What is being asked: Repeat exactly the stretch of lines that starts with the one containing "Click the Mari paint buffer circle icon" and ends with the last line of the material. Leave out pictures.

Records to process:
● ● ●

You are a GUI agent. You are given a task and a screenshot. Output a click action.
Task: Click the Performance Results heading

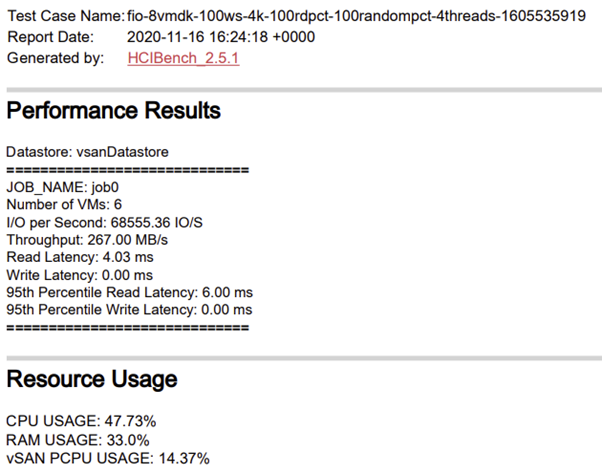(x=113, y=109)
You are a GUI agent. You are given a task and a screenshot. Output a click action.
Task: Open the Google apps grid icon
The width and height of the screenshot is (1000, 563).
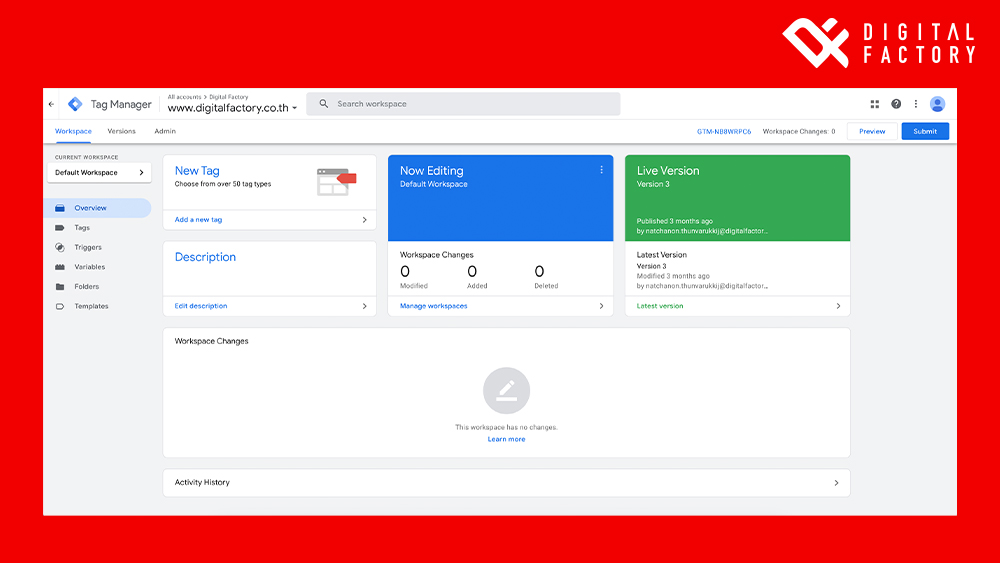point(875,104)
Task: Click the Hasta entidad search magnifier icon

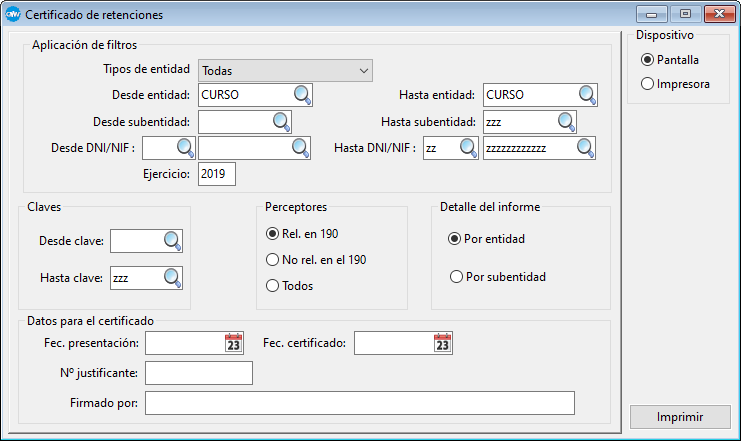Action: [587, 95]
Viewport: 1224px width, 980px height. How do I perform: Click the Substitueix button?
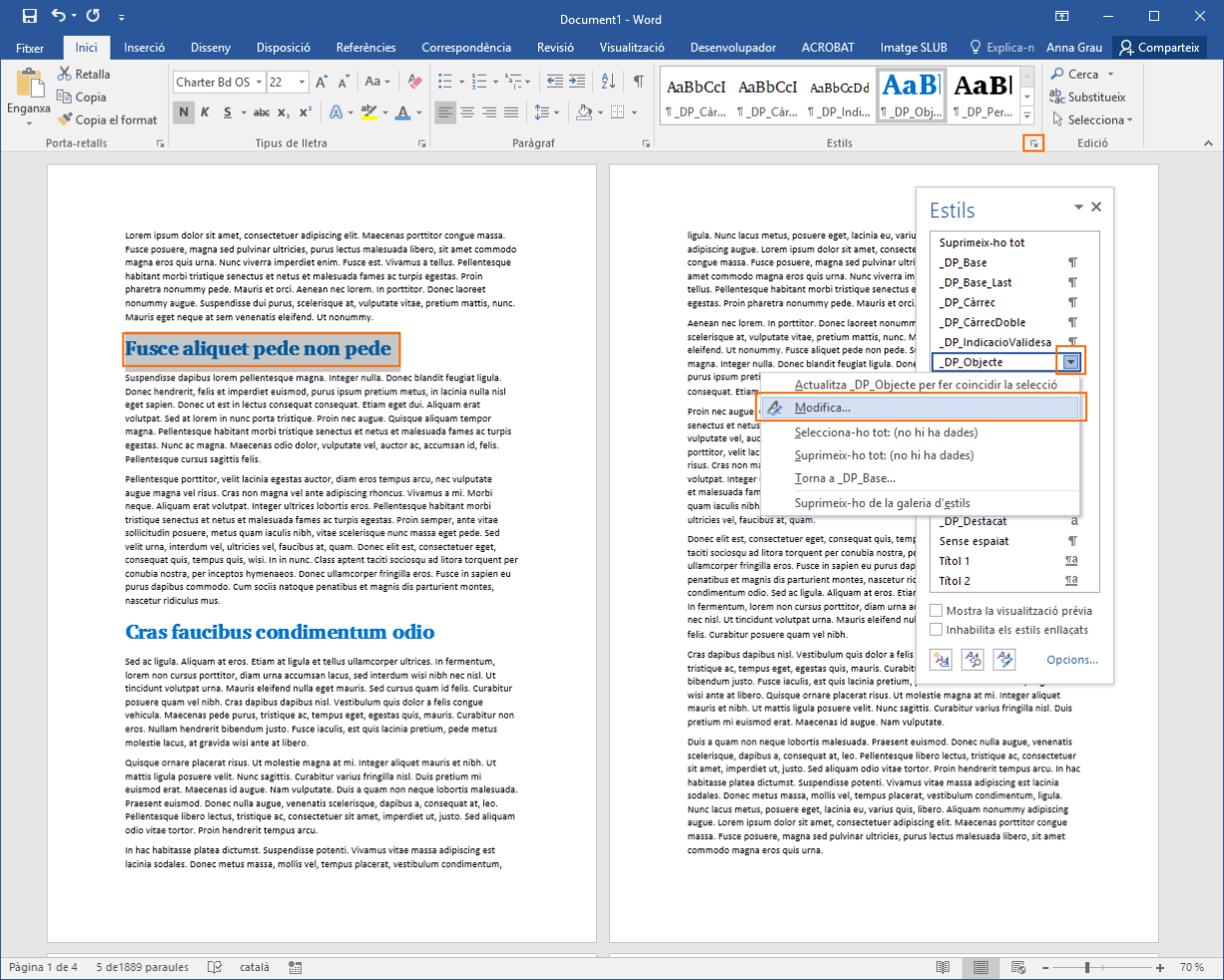(x=1087, y=97)
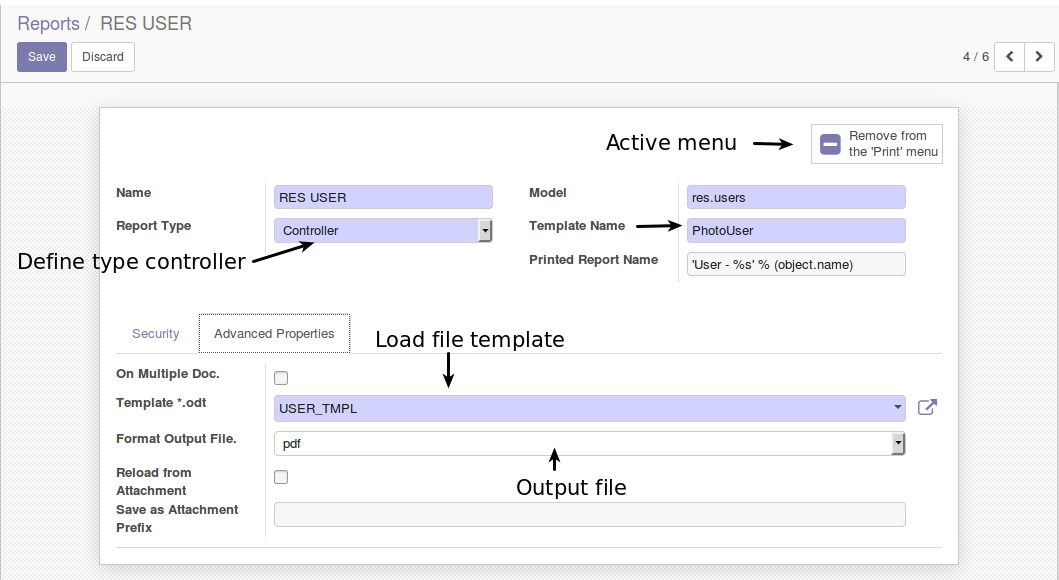This screenshot has width=1059, height=580.
Task: Open the Report Type Controller dropdown
Action: (383, 230)
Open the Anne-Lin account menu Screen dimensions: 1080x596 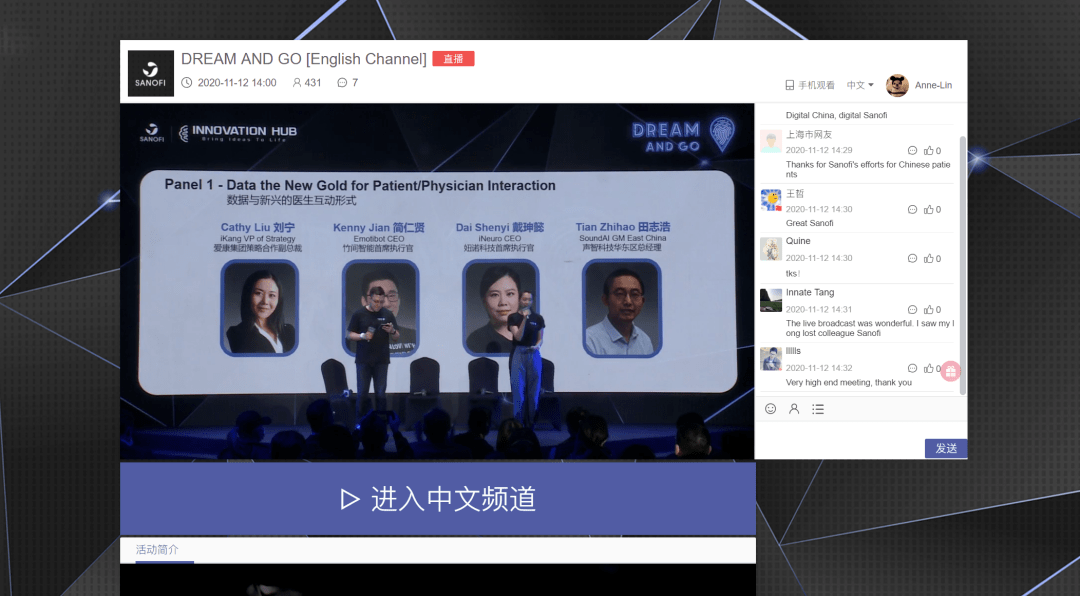pyautogui.click(x=933, y=86)
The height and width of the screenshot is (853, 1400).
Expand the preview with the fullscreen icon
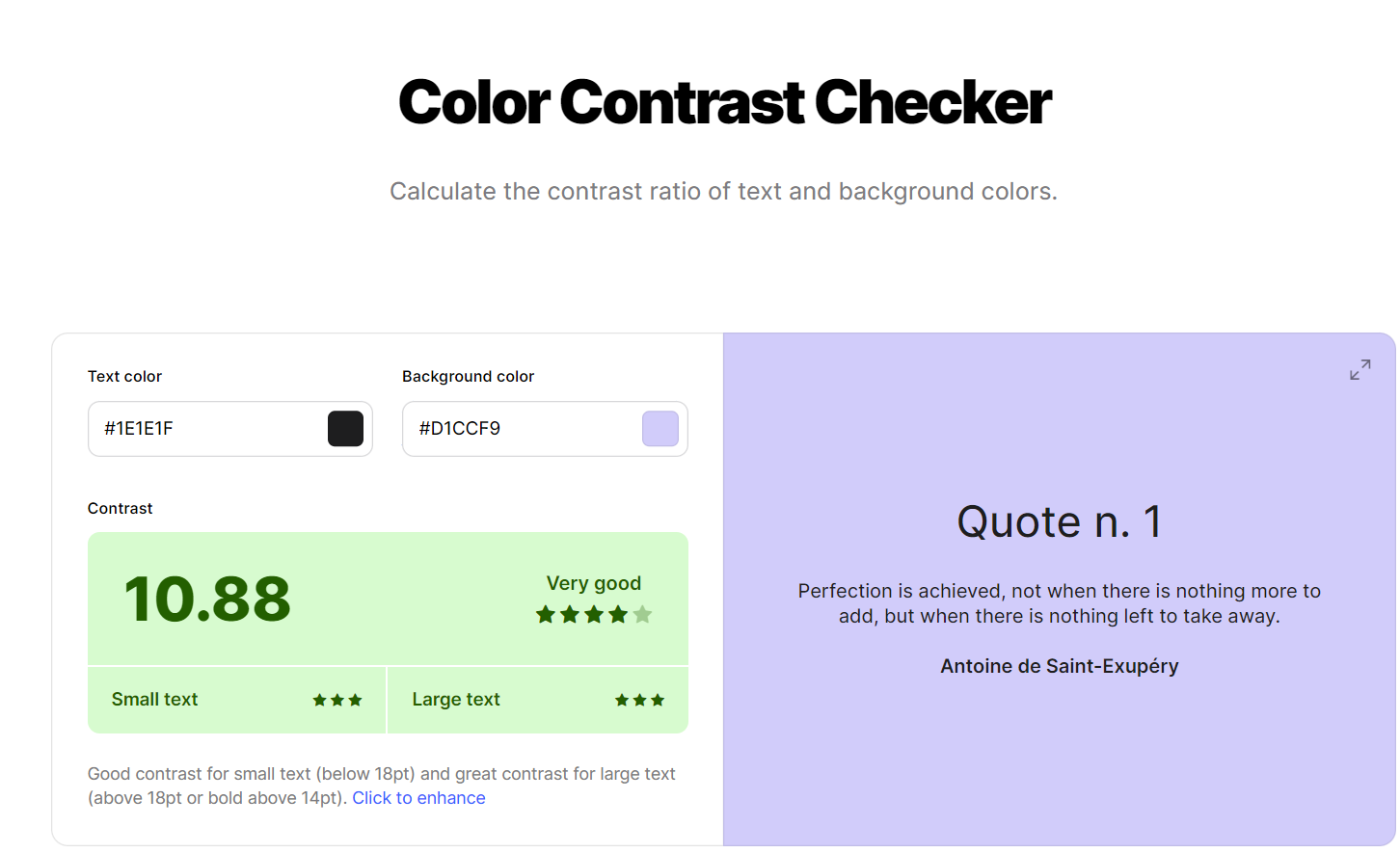(1360, 370)
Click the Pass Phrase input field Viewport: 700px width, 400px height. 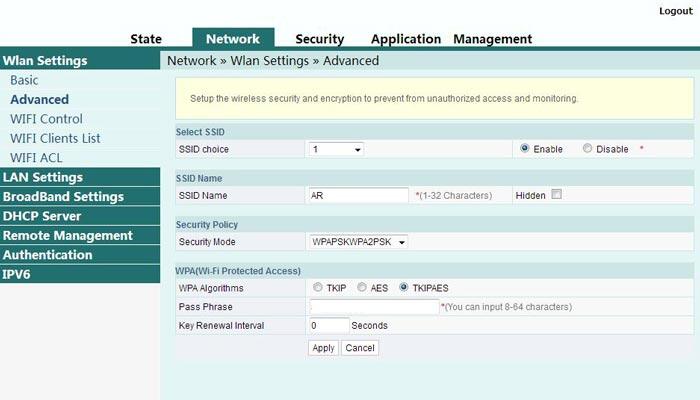374,307
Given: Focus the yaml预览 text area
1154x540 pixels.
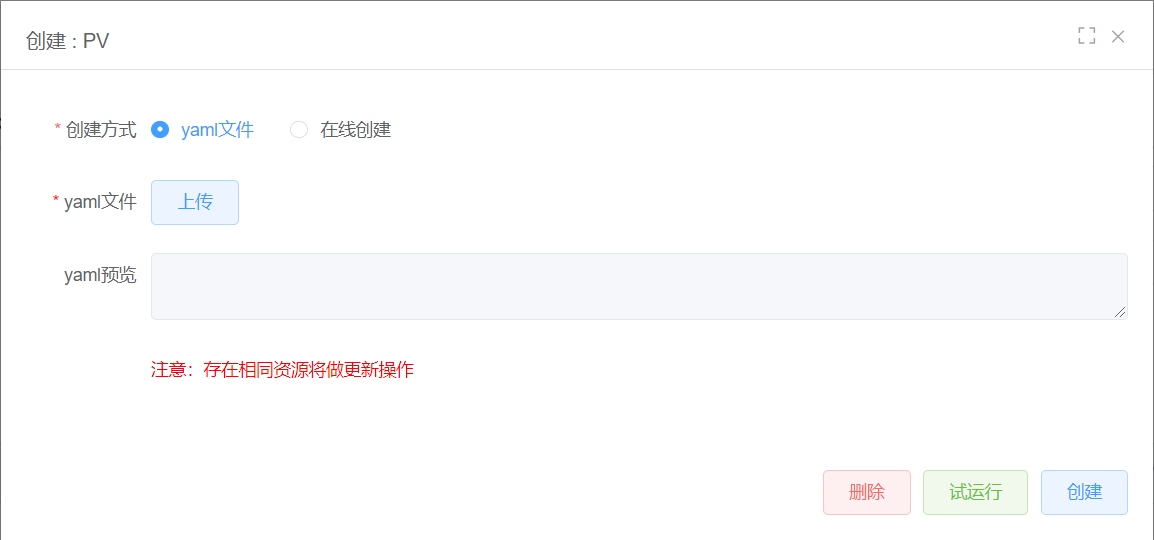Looking at the screenshot, I should click(639, 286).
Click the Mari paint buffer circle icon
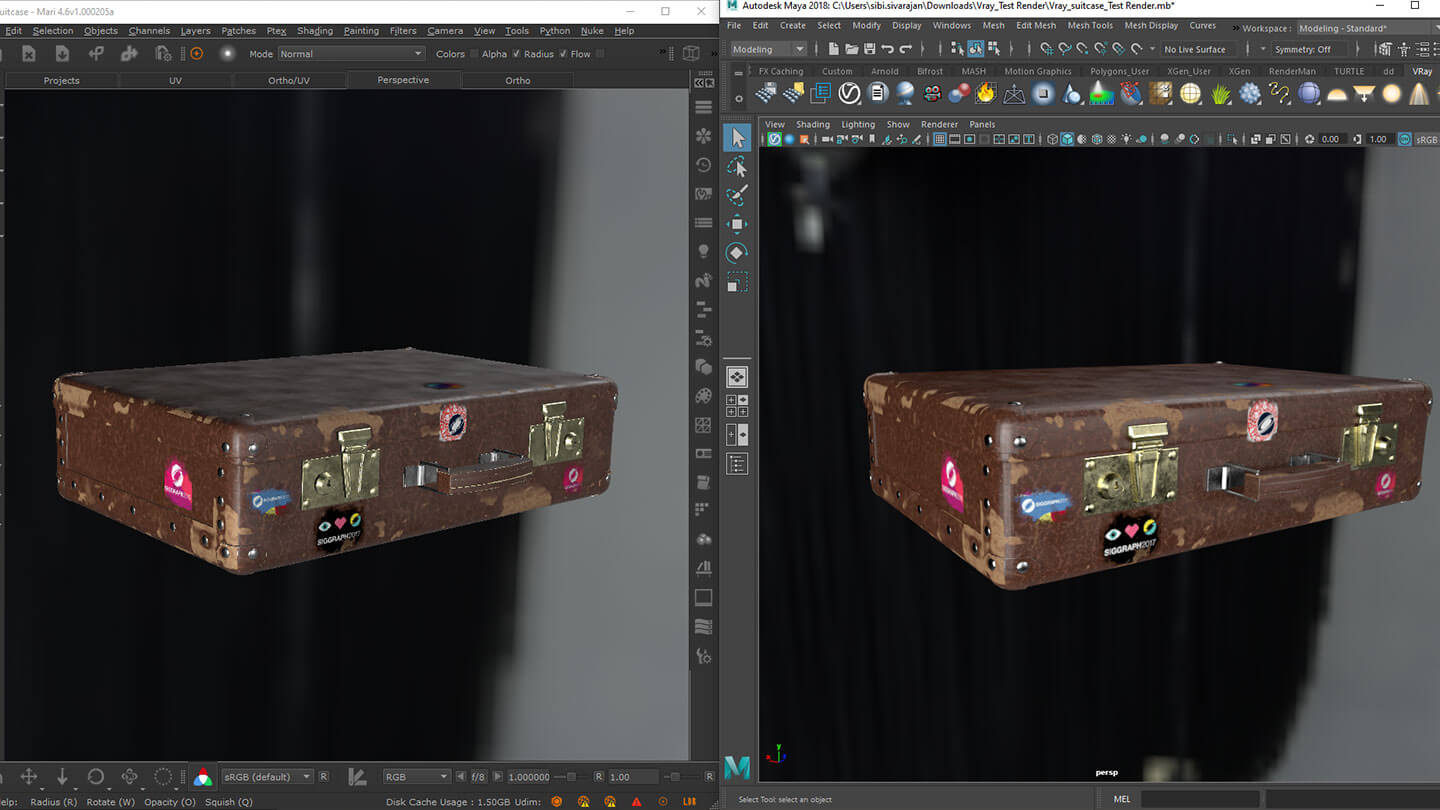The height and width of the screenshot is (810, 1440). pos(196,54)
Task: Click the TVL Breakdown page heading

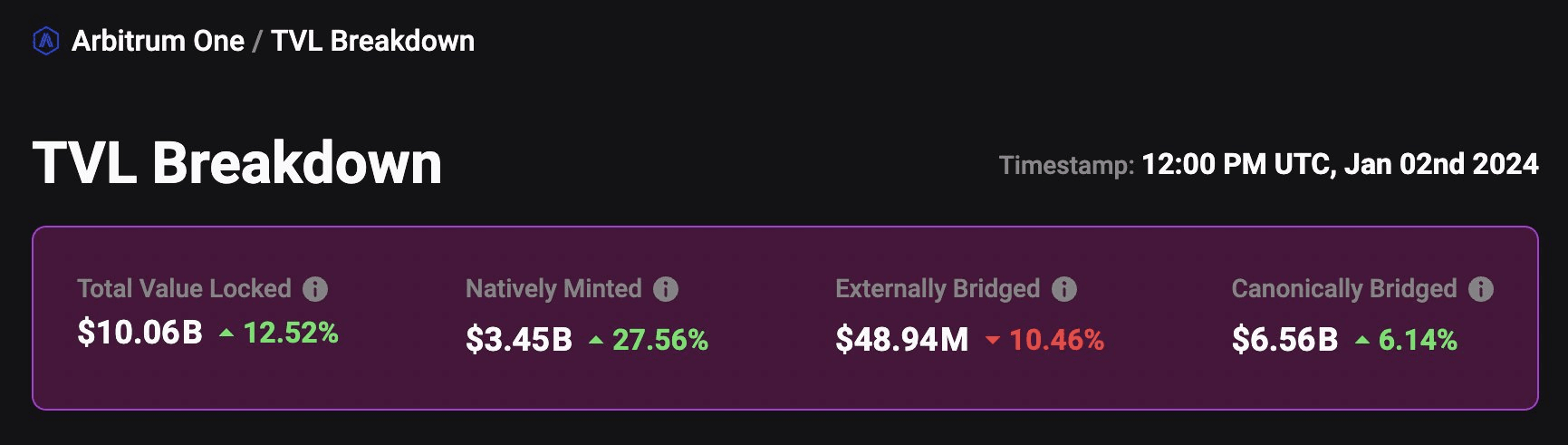Action: 237,163
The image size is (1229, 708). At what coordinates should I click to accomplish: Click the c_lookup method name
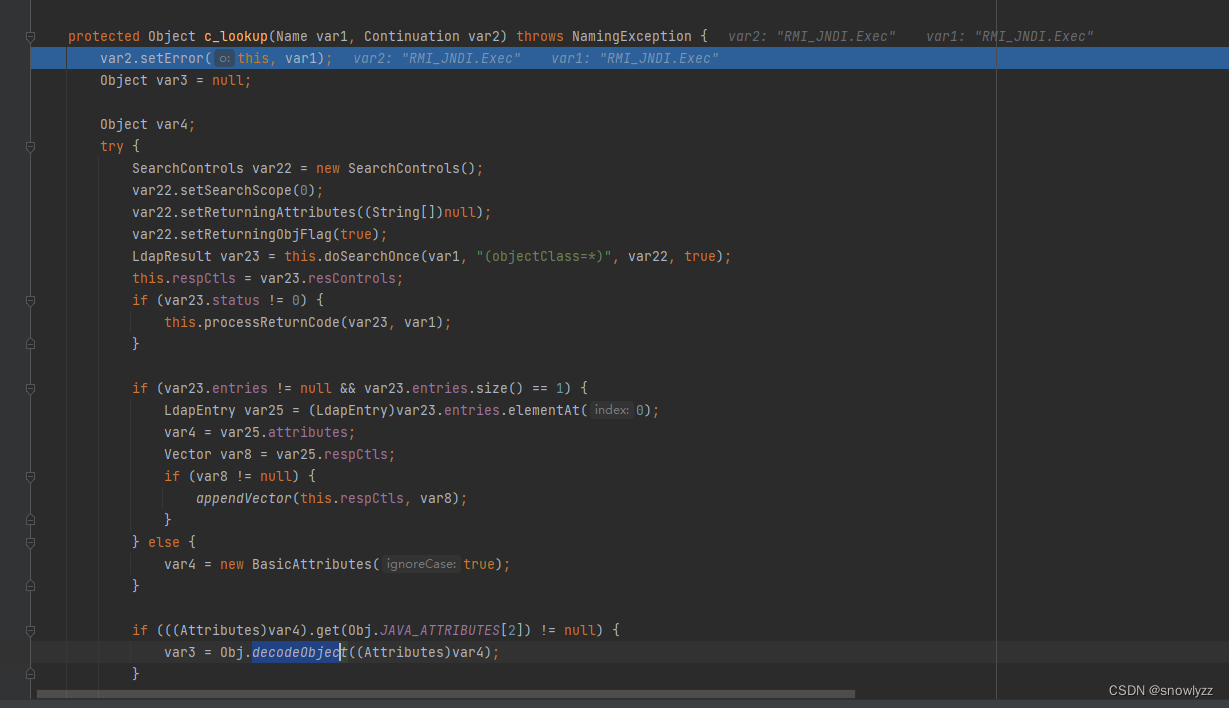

● ● ●

Exercise solution:
Click the Mari paint buffer circle icon
The height and width of the screenshot is (810, 1440). pos(196,54)
Task: Click the TVL Breakdown page heading

Action: 237,163
The image size is (1229, 708). At what coordinates should I click to accomplish: Click the c_lookup method name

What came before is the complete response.